Why do Pythoneers reinvent the wheel?

Claudio Grondi claudio.grondi at freenet.de
Mon Sep 12 20:40:59 CEST 2005

Here some of my thougts on this subject:

I think that this question adresses only a tiny
aspect of a much more general problem the
entire human race has in any area.
Reinventing the wheel begins when the grandpa
starts to teach his grandchild remembering well
that he has done it already many times before
to own children.

As any of us takes the chance to be somehow
different and writing program code does need
much understanding how and why something
works, it is very probably, that what is there is hard
to understand (Python as a programming language
is not really an exception here). There is not much
around of so universal value, that it can be
taken any time by anyone.

When I am coming myself back to what I have created
in the past I often see what trash I have produced.
The unique discoveries of the kind "wow! today I would
do it the same way or even less smart not given enough
time" don't change the general picture.

So the question is here, where are the tools making
it possible to find a piece of code solving a
problem when the problem is formulated only
using natural language? I am finding myself reinventing
the wheel all the time only because I am not able to find
appropriate pieces of code in the collection I have put
together (am I alone here? bad memory? lack of
proper filing system?).

It seems, that posting to a newsgroup is usually
the best choice, but even this needs much work
in advance before it is possible to communicate what the
problem is, that one has.
In case of the OpenCV interface to Python even that
seem not to help ... (I am pretty sure there is someone
out there who would be able to put me in the right

Are there any tools in Python based on associations
looking for specific types of code?
Something similar to http://www.qknow.com , but addressed
towards specific needs of a programmer looking for code
snippets? (not a kind of search engine or system of
folders with cross links, but a system able to find a chain
of snippets required to solve a problem).

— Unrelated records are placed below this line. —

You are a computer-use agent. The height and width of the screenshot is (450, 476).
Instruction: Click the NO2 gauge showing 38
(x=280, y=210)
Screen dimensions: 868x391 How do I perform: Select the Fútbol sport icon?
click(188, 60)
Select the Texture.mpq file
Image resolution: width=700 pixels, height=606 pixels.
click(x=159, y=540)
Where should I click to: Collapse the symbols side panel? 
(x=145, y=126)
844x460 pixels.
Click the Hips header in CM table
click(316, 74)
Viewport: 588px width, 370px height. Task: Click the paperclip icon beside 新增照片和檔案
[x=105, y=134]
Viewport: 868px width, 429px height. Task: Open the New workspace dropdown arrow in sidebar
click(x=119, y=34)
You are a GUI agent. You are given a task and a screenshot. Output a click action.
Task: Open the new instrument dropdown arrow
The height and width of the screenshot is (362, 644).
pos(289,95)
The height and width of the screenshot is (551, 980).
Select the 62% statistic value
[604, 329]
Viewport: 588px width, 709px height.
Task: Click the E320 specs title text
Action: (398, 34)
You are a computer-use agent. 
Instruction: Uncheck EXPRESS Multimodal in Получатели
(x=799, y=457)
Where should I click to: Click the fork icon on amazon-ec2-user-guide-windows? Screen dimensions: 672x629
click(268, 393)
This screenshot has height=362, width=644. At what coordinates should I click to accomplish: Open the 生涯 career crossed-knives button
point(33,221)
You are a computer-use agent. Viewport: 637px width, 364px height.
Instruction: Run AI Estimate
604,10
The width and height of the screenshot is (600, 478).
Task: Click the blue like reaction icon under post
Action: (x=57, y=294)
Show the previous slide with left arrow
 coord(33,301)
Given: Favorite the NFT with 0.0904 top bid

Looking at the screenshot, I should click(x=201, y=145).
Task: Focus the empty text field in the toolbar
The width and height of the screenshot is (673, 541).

To name a simplest example:
What should I do to find a piece of code taking an
integer and giving a string with binary form of a
number? How to put some available pieces of code
together if the binary form is needed and the integer
is provided as a string holding its hexadecimal form?
What if the string is the binary representation of the
integer value as internally stored in memory?
What if I would like the binary form to be splitted
in nibbles separated with one space and bytes with
two spaces?

How can I avoid to reinvent the wheel, when I
don't have the tools to find what I am looking

Saying it in words of the Beatles song:
"Help me if you can, I'm feeling down.
And I do appreciate you being round.
Help me, get my feet back on the ground,
Won't you please, please help me,
help me, help me, oh. "


"Stefano Masini" <stefano at pragma2000.com> schrieb im Newsbeitrag
news:mailman.167.1126279061.509.python-list at python.org...
On 8 Sep 2005 08:24:50 -0700, Fuzzyman <fuzzyman at gmail.com> wrote:
> What is pythonutils ?
> =====================
> ConfigObj - simple config file handling
> validate - validation and type conversion system
> listquote - string to list conversion
> StandOut - simple logging and output control object
> pathutils - for working with paths and files
> cgiutils - cgi helpers
> urlpath - functions for handling URLs
> odict - Ordered Dictionary Class

Fuzzyman, your post reminded me of something I can't stop thinking
about. Please don't take this as a critique on your work. I place
myself on the same side of yours.
I just wanted to share this thought with everybody had an opinion about it.

I wonder how many people (including myself) have implemented their own
versions of such modules, at least once in their pythonic life. I
indeed have my own odict (even same name! :). My own pathutils
(different name, but same stuff). My own validate... and so forth.

This is just too bad.
There are a few ares where everybody seems to be implementing their
own stuff over and over: logging, file handling, ordered dictionaries,
data serialization, and maybe a few more.
I don't know what's the ultimate problem, but I think there are 3 main
1) poor communication inside the community (mhm... arguable)
2) lack of a rich standard library (I heard this more than once)
3) python is such an easy language that the "I'll do it myself" evil
side lying hidden inside each one of us comes up a little too often,
and prevents from spending more time on research of what's available.

It seems to me that this tendency is hurting python, and I wonder if
there is something that could be done about it. I once followed a
discussion about placing one of the available third party modules for
file handling inside the standard library. I can't remember its name
right now, but the discussion quickly became hot with considerations
about the module not being "right" enough to fit the standard library.
The points were right, but in some sense it's a pity because by being
in the stdlib it could have had a lot more visibility and maybe people
would have stopped writing their own, and would have begun using it.
Then maybe, if it was not perfect, people would have begun improving
it, and by now we would have a solid feature available to everybody.

mhm... could it be a good idea to have two versions of the stdlib? One
stable, and one testing, where stuff could be thrown in without being
too picky, in order to let the community decide and improve?

Again, Fuzzyman, your post was just the excuse to get me started. I
understand and respect your work, also because you put the remarkable
effort to make it publicly available.